> **Excerpted data**:

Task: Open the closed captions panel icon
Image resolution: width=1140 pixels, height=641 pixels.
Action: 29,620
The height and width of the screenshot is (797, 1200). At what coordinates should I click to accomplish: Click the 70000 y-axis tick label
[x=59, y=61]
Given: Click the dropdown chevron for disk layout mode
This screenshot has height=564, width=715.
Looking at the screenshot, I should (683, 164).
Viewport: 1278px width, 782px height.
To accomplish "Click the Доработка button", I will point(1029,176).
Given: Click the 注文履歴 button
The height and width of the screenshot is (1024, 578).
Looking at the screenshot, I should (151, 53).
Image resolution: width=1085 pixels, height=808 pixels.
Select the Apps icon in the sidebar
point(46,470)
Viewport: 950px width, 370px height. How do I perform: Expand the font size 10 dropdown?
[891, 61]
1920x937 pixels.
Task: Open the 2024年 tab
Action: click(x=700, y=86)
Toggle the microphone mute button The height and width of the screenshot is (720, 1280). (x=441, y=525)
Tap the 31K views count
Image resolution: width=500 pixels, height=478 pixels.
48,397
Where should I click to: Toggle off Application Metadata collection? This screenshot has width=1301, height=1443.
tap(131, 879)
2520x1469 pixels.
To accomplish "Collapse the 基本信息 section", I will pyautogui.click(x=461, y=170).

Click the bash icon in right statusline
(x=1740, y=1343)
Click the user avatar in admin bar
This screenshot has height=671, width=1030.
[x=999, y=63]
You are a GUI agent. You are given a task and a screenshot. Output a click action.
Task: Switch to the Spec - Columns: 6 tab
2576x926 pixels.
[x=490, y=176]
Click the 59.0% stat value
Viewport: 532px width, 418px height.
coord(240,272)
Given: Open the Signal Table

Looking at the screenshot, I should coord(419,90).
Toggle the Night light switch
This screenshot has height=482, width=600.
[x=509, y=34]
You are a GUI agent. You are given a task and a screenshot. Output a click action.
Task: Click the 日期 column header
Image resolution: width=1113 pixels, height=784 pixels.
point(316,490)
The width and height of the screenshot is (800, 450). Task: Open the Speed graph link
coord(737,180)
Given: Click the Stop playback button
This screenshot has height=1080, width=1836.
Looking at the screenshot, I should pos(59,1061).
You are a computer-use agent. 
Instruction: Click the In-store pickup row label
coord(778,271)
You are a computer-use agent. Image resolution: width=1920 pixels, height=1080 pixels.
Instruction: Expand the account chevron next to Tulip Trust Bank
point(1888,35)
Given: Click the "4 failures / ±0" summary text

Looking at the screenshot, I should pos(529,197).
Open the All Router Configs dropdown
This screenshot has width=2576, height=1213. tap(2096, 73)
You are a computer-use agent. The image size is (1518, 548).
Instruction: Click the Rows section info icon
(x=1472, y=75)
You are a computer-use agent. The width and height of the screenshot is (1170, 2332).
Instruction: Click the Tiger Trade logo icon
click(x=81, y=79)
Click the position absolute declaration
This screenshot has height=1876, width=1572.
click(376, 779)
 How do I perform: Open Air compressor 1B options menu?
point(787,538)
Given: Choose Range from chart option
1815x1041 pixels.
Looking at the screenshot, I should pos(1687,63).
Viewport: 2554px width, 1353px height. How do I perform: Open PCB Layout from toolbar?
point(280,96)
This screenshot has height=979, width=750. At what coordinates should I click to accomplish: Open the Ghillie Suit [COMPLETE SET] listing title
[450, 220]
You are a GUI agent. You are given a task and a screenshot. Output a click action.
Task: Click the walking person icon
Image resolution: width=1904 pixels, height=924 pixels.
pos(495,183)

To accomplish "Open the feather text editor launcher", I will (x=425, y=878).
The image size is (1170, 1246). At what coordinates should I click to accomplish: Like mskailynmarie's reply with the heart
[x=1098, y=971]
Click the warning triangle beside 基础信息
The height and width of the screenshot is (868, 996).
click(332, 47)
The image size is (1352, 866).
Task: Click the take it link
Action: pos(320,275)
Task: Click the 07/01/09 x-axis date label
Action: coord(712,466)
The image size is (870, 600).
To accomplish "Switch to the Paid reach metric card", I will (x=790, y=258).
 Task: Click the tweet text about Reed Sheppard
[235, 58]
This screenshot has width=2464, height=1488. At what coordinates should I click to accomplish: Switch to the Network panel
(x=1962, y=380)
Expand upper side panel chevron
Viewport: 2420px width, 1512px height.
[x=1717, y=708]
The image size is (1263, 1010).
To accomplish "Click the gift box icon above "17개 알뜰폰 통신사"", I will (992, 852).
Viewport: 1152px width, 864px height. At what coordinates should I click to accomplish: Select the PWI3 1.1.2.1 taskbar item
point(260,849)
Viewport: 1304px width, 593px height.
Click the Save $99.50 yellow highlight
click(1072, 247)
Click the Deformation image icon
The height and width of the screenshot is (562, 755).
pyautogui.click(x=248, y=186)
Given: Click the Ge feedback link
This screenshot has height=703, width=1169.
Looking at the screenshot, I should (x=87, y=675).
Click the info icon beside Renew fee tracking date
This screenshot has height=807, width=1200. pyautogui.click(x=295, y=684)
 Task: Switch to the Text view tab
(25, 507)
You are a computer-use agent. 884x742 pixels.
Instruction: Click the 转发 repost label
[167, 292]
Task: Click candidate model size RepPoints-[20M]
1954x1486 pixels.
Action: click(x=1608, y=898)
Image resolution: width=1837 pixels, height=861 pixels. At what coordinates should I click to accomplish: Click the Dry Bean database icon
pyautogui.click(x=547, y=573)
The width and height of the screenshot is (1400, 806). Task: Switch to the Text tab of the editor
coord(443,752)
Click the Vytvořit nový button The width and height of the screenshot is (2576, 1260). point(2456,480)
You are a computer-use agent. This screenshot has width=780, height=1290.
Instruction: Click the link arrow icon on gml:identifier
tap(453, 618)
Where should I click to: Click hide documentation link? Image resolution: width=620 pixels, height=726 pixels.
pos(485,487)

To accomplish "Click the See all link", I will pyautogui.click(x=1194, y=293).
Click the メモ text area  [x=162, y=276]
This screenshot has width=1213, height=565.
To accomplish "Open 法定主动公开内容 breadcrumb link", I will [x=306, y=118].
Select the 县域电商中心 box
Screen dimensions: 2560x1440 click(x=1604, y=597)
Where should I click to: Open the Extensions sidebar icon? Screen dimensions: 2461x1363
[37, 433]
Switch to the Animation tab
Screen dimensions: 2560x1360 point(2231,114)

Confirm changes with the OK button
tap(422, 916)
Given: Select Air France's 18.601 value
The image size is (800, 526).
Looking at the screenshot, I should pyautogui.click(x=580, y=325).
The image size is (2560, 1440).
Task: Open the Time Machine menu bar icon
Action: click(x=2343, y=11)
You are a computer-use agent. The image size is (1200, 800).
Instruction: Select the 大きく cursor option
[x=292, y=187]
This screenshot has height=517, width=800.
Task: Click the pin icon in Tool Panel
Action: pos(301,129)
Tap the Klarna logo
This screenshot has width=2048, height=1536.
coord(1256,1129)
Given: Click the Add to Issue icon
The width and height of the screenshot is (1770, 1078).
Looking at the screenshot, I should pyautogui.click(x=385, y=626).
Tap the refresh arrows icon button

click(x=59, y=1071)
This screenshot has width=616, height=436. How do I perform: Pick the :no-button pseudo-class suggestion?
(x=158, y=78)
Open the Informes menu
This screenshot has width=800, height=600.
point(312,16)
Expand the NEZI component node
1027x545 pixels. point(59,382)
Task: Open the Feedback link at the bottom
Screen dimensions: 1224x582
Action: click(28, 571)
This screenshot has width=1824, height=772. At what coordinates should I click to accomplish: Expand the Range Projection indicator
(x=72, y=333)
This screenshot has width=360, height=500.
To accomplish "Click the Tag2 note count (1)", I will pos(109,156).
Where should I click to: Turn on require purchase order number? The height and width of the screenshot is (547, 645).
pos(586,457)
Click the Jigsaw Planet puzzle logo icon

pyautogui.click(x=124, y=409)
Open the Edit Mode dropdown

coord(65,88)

> **Task to complete**: Return the material verbatim, starting with the line containing "This screenshot has height=979, width=750." and going on through the line containing "point(260,849)".

> **Written answer**:
This screenshot has height=979, width=750. At what coordinates should I click to accomplish: Open the Ghillie Suit [COMPLETE SET] listing title
[450, 220]
You are a GUI agent. You are given a task and a screenshot. Output a click action.
Task: Click the walking person icon
Image resolution: width=1904 pixels, height=924 pixels.
pos(495,183)

To accomplish "Open the feather text editor launcher", I will (x=425, y=878).
The image size is (1170, 1246). At what coordinates should I click to accomplish: Like mskailynmarie's reply with the heart
[x=1098, y=971]
Click the warning triangle beside 基础信息
The height and width of the screenshot is (868, 996).
click(332, 47)
The image size is (1352, 866).
Task: Click the take it link
Action: pos(320,275)
Task: Click the 07/01/09 x-axis date label
Action: coord(712,466)
The image size is (870, 600).
To accomplish "Switch to the Paid reach metric card", I will (x=790, y=258).
 Task: Click the tweet text about Reed Sheppard
[235, 58]
This screenshot has width=2464, height=1488. At what coordinates should I click to accomplish: Switch to the Network panel
(x=1962, y=380)
Expand upper side panel chevron
Viewport: 2420px width, 1512px height.
[x=1717, y=708]
The image size is (1263, 1010).
To accomplish "Click the gift box icon above "17개 알뜰폰 통신사"", I will (992, 852).
Viewport: 1152px width, 864px height. At what coordinates should I click to accomplish: Select the PWI3 1.1.2.1 taskbar item
point(260,849)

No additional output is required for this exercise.